Представление о том, до какой степени абсолютно верил Саддам в цинизм и могущество своих патронов, дает нам такая деталь. Оказалось, что 30 марта 2003 г., через 10 дней после начала войны, он уполномочил своего министра иностранных дел объяснить Москве и Парижу, что ни в коем случае не следует поддерживать никакие инициативы по прекращению огня, поскольку на меньшее, чем «отступление агрессора без всяких предварительных условий», Ирак не согласится. В этот самый момент американские танки находились уже в 100 километрах от Багдада. Нет слов, этот «шок диктатора» чем-то напоминает поведение Сталина в первый день немецкого вторжения, когда он просил Японию выступить посредником между Германией и СССР, обещая немедленно устранить любые политические или экономические недоразумения.
С этим связано и второе специфическое отличие иракского диктатора от коллег: он безусловно верил собственной пропагандистской машине. Министр информации Ирака Мухаммед Саид аль-Сахаф (известный в Америке под кличкой Багдадский Боб) продолжал заверять руководство страны и ее население, что противник в беспорядке отступает даже тогда, когда американские войска уже были в Багдаде (оттого-то и достались им секретные архивы Саддама).
Третьим специфическим отличием Саддама был возведенный в высокое искусство блеф. Он страстно внушал одной аудитории, что оружие массового уничтожения (ОМУ) у Ирака есть, а другой – что его нет. Соседи – и в особенности Израиль – должны были пребывать в уверенности, что «арабская бомба» в твердых руках диктатора, готовая в один прекрасный день смести сионистов с лица земли. Западу же надлежало верить, что никаких ОМУ у него никогда не было. В результате этого блефа не только у иностранных разведок, но и у высших чиновников его собственной администрации не было уверенности в том, есть у Ирака ОМУ или нет.
Рутинный террор
Основной чертой сходства между тремя диктатурами был, конечно, террор. Без отличий, впрочем, не обошлось и здесь. В особенности если речь идет о повседневном, рутинном, так сказать, терроре, касающемся простых Ахмедов, Гансов или Иванов Денисовичей. Тут ничего нового секретные архивы Саддама нам не открыли: рутинный террор в Багдаде не документировался. И различия между диктатурами были, если можно так выразиться по отношению к террору, скорее процедурными. Они в общих чертах известны, и останавливаться на них подробно не имеет смысла. Но для полноты сравнения скажем в двух словах, как эти различия выглядели.
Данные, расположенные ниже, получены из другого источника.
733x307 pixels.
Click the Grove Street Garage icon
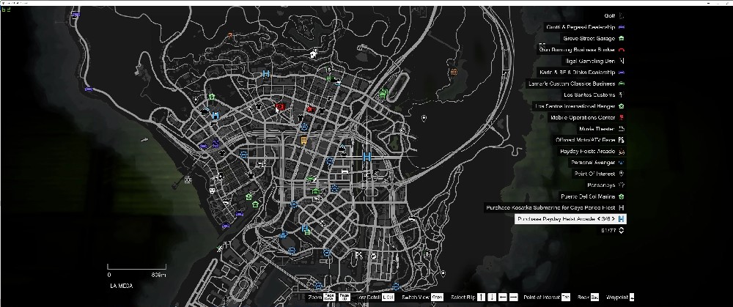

Когда Саддам, допустим, считал необходимым примерно наказать курдов, он приказывал своей Республиканской гвардии (исполнитель, генерал Али Хасан аль-Маджид, по прозвищу химический Али, сейчас на скамье подсудимых) отравить какую-нибудь деревню газом. И оставить трупы отравленных людей в тех же позах, в каких застала их смерть. Чтоб страшнее было...
Другое дело Сталин: он людей ценил. Как рабочую силу, естественно. Потому чохом никого не травил и, наоборот, создал специальные «тройки», рассматривавшие дела арестованных. Ясное дело, особым разнообразием приговоры «троек» не отличались. Арестованные неукоснительно отправлялись в ГУЛАГ.
Сходство же режимов Саддама и Сталина заключалось в отношении диктаторов к политической элите страны, включая высшие эшелоны власти.
Диктаторы и политическая элита
Первый урок Саддам преподал своим непосредственным помощникам еще в 1982 г., когда на фронтах войны с Ираном сложилась катастрофическая ситуация. Диктатор попросил министров честно посоветовать ему, что делать. Тогдашний министр здравоохранения Риад Ибрагим принял просьбу президента за чистую монету и посоветовал ему временно подать в отставку. Пусть мир с Ираном заключит назначенный им заместитель (не подобает вождю терпеть неудачи). А потом Саддам, конечно, вернется на свой пост. Несчастного Ибрагима взяли под стражу прямо в президентском кабинете. На следующий день куски его разрубленного на части тела отдали жене. «Это мощно сконцентрировало внимание других министров, они были единодушны в желании, чтобы Саддам оставался на своем посту», – заметил по этому поводу Абд аль-Таваб Мулла Хувайш, возглавлявший Военно-промышленную комиссию Ирака.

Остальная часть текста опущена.